Some limitations existed in our investigation. The data was from a cross-sectional survey, so the findings cannot be interpreted as a cause-and-effect relationship. Demographic, behavioral lifestyle, and reproductive health variables were acquired by self-reported questionnaires, which could potentially be influenced by recall bias. In addition, the lab test was not administered to all NHANES participants, resulting in a sample size of 2084. Increasing the sample size could improve the model's performance [59]. An increased volume of data may enable the model to identify latent patterns more precisely, thereby enhancing its capacity to extrapolate to unobserved data [60]. The presence of IR was evaluated using HOMA-IR rather than hyperinsulinemic-euglycemic clamps.

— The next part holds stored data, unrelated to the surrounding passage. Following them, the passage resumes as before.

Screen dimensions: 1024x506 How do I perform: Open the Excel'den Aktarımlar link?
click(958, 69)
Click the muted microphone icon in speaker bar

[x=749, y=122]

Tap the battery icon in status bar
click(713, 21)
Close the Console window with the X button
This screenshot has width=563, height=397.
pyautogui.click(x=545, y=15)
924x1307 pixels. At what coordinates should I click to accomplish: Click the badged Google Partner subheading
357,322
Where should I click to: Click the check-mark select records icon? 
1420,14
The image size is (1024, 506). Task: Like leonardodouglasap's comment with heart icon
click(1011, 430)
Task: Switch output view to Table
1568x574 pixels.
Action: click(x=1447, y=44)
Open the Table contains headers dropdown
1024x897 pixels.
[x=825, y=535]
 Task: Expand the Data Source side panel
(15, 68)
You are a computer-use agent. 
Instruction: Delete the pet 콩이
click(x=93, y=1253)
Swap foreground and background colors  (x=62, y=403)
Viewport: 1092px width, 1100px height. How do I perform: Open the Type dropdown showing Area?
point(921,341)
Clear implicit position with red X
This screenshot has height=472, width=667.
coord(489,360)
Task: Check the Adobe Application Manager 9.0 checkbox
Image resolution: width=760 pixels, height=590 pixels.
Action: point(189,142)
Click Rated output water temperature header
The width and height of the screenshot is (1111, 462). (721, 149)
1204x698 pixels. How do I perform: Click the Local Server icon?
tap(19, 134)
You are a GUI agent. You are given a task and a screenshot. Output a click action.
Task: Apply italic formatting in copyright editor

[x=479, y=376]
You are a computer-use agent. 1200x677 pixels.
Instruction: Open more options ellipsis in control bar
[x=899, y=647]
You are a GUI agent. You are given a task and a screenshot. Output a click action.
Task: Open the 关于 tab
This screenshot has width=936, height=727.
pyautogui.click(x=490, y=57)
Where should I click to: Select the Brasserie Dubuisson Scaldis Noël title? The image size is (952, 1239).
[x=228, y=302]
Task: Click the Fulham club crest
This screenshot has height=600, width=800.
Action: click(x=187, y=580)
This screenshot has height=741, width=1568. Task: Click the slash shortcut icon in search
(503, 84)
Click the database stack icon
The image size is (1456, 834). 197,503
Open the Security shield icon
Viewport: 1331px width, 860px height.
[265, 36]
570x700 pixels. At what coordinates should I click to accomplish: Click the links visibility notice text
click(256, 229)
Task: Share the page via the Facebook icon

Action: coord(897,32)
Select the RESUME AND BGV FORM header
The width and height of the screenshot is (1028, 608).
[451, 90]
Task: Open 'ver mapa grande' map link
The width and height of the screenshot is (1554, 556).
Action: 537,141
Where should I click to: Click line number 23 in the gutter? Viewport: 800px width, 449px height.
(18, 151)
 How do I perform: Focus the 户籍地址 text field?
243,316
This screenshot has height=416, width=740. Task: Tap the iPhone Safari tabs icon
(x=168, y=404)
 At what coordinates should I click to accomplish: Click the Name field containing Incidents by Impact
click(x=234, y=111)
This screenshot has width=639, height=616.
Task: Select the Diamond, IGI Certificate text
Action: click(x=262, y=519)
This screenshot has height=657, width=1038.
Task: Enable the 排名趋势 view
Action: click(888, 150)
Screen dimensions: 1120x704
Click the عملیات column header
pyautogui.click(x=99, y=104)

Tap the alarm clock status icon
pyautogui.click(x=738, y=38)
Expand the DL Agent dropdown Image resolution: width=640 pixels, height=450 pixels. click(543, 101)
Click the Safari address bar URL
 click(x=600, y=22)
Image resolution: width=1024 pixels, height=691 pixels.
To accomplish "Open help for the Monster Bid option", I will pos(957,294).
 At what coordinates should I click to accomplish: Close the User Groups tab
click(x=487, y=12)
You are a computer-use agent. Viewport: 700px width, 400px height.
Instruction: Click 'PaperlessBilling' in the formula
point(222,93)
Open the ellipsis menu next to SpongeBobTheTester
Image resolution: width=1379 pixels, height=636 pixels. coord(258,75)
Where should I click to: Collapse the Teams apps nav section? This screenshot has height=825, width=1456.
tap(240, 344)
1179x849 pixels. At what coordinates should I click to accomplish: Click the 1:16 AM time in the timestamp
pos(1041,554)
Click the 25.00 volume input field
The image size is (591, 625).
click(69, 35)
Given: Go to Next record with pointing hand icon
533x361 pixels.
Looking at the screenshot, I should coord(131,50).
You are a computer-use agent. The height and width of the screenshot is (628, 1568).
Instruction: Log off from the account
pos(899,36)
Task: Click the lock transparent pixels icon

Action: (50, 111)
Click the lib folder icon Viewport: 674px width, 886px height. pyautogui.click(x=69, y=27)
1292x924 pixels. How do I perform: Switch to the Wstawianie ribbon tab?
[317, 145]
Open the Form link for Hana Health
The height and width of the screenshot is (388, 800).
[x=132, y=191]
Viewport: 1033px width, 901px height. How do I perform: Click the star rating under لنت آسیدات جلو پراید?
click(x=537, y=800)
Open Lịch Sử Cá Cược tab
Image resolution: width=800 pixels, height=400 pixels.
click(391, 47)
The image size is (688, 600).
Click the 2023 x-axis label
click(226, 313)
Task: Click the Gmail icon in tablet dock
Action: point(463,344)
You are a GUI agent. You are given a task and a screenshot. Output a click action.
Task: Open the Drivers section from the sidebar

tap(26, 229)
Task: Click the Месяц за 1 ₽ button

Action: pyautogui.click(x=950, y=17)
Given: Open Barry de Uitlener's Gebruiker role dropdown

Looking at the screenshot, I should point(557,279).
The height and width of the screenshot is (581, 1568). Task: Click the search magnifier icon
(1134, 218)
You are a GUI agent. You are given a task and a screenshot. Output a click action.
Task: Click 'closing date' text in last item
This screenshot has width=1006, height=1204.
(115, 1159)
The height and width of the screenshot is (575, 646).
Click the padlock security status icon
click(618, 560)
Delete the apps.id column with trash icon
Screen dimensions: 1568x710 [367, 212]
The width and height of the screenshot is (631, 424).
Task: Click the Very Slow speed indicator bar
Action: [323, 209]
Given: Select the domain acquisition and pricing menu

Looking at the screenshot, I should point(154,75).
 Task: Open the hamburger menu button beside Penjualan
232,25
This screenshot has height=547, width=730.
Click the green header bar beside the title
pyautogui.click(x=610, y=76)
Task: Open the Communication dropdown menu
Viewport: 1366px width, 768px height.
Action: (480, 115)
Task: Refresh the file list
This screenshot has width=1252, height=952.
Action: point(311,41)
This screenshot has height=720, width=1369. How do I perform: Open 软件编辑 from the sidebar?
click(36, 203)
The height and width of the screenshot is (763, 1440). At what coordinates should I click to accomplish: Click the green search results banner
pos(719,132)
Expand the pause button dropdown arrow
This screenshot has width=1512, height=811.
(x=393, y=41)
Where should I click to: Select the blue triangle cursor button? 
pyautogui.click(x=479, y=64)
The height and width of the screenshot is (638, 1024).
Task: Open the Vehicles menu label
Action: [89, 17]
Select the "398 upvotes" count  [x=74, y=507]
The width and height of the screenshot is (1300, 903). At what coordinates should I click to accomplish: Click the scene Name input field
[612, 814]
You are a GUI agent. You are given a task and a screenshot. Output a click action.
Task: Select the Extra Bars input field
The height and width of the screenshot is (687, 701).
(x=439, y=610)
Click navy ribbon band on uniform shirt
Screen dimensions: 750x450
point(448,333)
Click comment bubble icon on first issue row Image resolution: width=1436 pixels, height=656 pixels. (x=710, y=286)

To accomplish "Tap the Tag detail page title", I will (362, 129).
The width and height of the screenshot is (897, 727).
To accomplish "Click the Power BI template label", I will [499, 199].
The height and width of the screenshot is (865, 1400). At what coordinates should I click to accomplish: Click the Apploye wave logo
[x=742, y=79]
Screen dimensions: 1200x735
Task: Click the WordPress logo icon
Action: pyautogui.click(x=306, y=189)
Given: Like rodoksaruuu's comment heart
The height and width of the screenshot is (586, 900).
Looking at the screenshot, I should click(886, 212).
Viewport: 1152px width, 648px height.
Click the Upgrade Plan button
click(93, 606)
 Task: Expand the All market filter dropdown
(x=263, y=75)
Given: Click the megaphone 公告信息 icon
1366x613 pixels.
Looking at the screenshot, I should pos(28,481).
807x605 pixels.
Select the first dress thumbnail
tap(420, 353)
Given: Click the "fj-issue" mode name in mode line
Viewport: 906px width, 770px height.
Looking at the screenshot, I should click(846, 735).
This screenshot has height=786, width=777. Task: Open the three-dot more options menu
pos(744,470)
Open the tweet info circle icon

Nevertheless, we posit that our predictive model in middle-aged nondiabetic women can explain IR based on these characteristics in the current dataset.
5.
Conclusions
In this study, we used four machine learning algorithms, namely XGBoosting, random forest, gradient boosting, and decision tree, to identify IR in 2084 middle-aged women who do not have diabetes. Our analysis involved 48 variables encompassing demographic and behavioral factors, laboratory variables, daily nutrient intake, and reproductive health variables. The XGBoost algorithm demonstrated a relatively high AUC of ROC, followed by the RF, GBM, and DT models. When modeled with the top five predictors, the XGBoosting model's performance metrics remain optimal, with BMI (strongly positive impact), fasting glucose (strongly positive impact), HDL-C (medium negative impact), triglycerides (medium positive impact), and glycohemoglobin (medium positive impact) being associated with IR.
Use of AI tools declaration
The authors declare they have not used Artificial Intelligence (AI) tools in the creation of this article.